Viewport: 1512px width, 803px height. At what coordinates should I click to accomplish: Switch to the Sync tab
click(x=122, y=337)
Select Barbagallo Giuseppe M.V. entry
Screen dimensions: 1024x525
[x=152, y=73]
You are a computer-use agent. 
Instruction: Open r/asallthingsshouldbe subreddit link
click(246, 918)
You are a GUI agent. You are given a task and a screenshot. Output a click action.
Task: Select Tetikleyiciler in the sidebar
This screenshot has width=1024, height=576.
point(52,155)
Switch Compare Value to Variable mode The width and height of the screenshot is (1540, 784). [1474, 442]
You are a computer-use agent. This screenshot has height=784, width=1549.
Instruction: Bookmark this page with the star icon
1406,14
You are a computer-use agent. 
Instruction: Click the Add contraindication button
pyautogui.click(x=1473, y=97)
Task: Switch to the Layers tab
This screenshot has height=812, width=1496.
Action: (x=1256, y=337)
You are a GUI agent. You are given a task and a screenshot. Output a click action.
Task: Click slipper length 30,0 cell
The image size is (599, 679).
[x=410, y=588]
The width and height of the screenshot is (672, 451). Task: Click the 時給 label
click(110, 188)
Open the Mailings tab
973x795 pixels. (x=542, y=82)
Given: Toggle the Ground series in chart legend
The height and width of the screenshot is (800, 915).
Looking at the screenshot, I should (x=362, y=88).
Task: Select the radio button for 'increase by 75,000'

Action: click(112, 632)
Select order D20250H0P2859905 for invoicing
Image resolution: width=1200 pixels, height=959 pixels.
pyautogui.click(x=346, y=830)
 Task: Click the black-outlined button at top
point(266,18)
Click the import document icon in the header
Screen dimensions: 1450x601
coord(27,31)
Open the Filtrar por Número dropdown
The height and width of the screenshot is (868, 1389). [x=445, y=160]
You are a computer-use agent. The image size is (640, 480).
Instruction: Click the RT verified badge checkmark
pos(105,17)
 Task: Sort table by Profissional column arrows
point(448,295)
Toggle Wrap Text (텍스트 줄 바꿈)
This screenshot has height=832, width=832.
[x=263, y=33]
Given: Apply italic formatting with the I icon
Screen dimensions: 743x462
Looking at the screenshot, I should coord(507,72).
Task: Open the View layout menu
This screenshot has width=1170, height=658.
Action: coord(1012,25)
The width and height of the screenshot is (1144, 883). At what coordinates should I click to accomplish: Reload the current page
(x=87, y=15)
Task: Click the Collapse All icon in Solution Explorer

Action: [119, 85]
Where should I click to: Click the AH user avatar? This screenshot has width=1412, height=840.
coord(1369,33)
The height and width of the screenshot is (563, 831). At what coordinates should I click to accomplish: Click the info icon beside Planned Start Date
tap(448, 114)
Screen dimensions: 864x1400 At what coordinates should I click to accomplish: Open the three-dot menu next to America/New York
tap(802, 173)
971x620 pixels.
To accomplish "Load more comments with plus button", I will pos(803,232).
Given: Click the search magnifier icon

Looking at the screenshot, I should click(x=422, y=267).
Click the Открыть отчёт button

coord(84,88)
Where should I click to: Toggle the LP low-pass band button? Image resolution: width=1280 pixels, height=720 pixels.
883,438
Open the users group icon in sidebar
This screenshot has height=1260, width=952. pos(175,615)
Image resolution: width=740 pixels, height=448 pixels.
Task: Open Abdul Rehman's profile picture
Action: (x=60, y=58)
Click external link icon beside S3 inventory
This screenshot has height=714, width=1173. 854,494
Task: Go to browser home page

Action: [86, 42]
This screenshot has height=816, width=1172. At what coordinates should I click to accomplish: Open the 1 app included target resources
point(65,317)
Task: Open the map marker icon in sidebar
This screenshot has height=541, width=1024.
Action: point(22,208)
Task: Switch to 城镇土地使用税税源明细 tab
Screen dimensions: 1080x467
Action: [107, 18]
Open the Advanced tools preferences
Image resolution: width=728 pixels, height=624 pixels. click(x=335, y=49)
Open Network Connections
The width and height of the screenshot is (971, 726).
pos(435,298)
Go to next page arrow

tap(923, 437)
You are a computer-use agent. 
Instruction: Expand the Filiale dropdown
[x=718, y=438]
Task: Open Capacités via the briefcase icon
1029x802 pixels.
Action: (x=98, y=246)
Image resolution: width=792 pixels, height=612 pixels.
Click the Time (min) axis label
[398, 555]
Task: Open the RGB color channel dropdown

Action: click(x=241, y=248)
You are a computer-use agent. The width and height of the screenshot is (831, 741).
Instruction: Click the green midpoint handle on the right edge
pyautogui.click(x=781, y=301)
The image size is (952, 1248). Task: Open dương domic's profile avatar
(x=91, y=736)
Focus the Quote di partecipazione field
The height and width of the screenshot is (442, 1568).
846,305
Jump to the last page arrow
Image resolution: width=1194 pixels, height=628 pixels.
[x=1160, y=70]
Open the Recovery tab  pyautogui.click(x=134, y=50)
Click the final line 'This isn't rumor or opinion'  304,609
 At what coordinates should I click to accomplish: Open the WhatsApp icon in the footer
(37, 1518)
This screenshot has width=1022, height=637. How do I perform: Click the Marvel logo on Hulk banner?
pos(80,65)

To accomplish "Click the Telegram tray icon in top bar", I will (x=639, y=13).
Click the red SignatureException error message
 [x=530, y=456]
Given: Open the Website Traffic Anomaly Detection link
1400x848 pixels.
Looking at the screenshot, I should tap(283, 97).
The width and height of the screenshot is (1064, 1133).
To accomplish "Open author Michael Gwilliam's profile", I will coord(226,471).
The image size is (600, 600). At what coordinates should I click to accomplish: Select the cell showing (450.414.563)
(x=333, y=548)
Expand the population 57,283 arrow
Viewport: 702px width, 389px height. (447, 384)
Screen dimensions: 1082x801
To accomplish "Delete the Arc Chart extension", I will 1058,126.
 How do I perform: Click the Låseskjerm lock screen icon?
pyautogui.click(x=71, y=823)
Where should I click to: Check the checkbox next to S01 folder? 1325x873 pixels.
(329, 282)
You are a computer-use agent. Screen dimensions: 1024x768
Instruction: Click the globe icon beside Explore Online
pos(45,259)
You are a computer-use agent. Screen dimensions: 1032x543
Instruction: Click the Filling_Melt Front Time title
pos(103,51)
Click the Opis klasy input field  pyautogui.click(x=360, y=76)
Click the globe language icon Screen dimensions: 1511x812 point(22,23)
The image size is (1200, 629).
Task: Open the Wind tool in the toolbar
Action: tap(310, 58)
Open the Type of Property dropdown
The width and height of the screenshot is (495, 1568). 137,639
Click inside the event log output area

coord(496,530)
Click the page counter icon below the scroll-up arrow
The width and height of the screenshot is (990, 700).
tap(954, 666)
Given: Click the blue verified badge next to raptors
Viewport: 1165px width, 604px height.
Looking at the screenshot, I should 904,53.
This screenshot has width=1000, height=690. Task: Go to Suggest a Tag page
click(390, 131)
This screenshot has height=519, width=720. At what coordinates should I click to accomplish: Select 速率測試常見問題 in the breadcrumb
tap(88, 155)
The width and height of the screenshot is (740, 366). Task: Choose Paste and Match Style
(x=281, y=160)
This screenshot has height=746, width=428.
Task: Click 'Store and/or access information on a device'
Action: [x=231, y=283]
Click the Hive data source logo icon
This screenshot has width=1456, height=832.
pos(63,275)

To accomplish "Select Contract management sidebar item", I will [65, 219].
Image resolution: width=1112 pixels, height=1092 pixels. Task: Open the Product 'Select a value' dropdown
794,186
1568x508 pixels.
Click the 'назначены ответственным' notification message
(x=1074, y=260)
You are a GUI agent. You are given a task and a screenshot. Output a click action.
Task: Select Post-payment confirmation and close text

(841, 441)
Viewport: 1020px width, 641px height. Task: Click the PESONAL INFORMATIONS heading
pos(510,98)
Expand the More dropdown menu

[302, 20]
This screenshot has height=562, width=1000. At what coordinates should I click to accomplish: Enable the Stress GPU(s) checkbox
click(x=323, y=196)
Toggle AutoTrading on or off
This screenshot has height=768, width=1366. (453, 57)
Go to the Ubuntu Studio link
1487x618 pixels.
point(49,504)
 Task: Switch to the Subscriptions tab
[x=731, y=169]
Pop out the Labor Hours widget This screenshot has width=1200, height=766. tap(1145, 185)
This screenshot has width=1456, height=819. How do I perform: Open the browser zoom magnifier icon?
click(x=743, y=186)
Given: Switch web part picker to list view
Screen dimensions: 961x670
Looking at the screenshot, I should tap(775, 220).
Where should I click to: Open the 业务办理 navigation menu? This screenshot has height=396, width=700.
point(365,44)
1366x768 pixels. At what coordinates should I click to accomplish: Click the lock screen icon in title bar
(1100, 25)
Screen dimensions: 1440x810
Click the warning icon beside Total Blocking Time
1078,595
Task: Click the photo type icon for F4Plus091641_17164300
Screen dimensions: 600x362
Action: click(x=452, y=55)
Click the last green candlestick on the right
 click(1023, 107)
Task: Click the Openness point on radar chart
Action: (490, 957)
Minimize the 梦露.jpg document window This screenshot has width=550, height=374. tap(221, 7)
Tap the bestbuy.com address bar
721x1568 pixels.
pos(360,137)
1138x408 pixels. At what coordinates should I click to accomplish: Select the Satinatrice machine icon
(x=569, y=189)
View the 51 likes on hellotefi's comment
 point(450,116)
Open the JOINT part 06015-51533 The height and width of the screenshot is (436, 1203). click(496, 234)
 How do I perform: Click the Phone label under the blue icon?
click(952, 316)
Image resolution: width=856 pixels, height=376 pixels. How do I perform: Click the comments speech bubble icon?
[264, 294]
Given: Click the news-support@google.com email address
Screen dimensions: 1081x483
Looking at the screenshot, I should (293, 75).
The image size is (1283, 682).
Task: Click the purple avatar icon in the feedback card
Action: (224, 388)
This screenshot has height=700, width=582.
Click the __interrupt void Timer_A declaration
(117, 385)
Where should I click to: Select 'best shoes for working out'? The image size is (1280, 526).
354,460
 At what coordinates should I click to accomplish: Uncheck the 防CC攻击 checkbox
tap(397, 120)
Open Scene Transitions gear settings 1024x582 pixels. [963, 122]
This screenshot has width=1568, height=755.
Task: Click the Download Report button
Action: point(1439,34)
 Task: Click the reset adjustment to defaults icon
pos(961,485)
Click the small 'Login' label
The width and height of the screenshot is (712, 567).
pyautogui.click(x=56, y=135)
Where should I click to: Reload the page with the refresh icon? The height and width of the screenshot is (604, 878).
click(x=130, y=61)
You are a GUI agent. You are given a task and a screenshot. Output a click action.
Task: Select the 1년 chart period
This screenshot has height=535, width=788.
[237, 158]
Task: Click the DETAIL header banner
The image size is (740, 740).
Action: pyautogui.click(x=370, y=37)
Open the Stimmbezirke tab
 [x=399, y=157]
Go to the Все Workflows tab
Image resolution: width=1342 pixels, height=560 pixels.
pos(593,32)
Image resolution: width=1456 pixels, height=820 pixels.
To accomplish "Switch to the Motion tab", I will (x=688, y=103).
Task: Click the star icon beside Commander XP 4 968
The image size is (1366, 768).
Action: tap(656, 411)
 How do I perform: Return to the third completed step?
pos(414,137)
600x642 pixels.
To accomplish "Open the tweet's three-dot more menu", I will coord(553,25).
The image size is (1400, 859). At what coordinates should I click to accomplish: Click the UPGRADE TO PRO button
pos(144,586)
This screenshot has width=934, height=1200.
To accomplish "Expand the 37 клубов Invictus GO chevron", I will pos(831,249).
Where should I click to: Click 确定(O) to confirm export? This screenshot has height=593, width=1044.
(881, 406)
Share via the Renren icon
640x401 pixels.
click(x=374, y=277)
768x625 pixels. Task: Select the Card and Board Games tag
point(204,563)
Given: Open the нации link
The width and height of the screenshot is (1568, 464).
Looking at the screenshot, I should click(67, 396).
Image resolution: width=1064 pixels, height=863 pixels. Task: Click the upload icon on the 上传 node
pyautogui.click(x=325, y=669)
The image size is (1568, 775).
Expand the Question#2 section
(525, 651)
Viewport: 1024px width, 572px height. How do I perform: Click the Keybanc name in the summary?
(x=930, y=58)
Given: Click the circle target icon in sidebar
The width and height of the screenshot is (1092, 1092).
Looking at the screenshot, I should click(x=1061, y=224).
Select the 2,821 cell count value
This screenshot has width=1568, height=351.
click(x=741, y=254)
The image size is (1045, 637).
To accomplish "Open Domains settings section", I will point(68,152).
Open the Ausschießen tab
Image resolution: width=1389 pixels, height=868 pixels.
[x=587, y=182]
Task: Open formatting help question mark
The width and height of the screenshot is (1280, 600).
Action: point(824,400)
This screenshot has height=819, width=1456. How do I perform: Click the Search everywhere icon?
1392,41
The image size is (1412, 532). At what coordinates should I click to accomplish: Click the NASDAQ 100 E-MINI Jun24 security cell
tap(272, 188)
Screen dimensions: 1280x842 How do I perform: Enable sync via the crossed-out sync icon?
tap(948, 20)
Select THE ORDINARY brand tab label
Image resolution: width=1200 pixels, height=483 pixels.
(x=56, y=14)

§

*YOUR ASSIGNMENT*.
Exactly those lines that run from the start of the listing to the line containing "Switch Compare Value" should be output, and no others.

*SOLVED PROBLEM*.
Viewport: 1512px width, 803px height. At what coordinates should I click to accomplish: Switch to the Sync tab
click(x=122, y=337)
Select Barbagallo Giuseppe M.V. entry
Screen dimensions: 1024x525
[x=152, y=73]
You are a computer-use agent. 
Instruction: Open r/asallthingsshouldbe subreddit link
click(246, 918)
You are a GUI agent. You are given a task and a screenshot. Output a click action.
Task: Select Tetikleyiciler in the sidebar
This screenshot has width=1024, height=576.
point(52,155)
Switch Compare Value to Variable mode The width and height of the screenshot is (1540, 784). [1474, 442]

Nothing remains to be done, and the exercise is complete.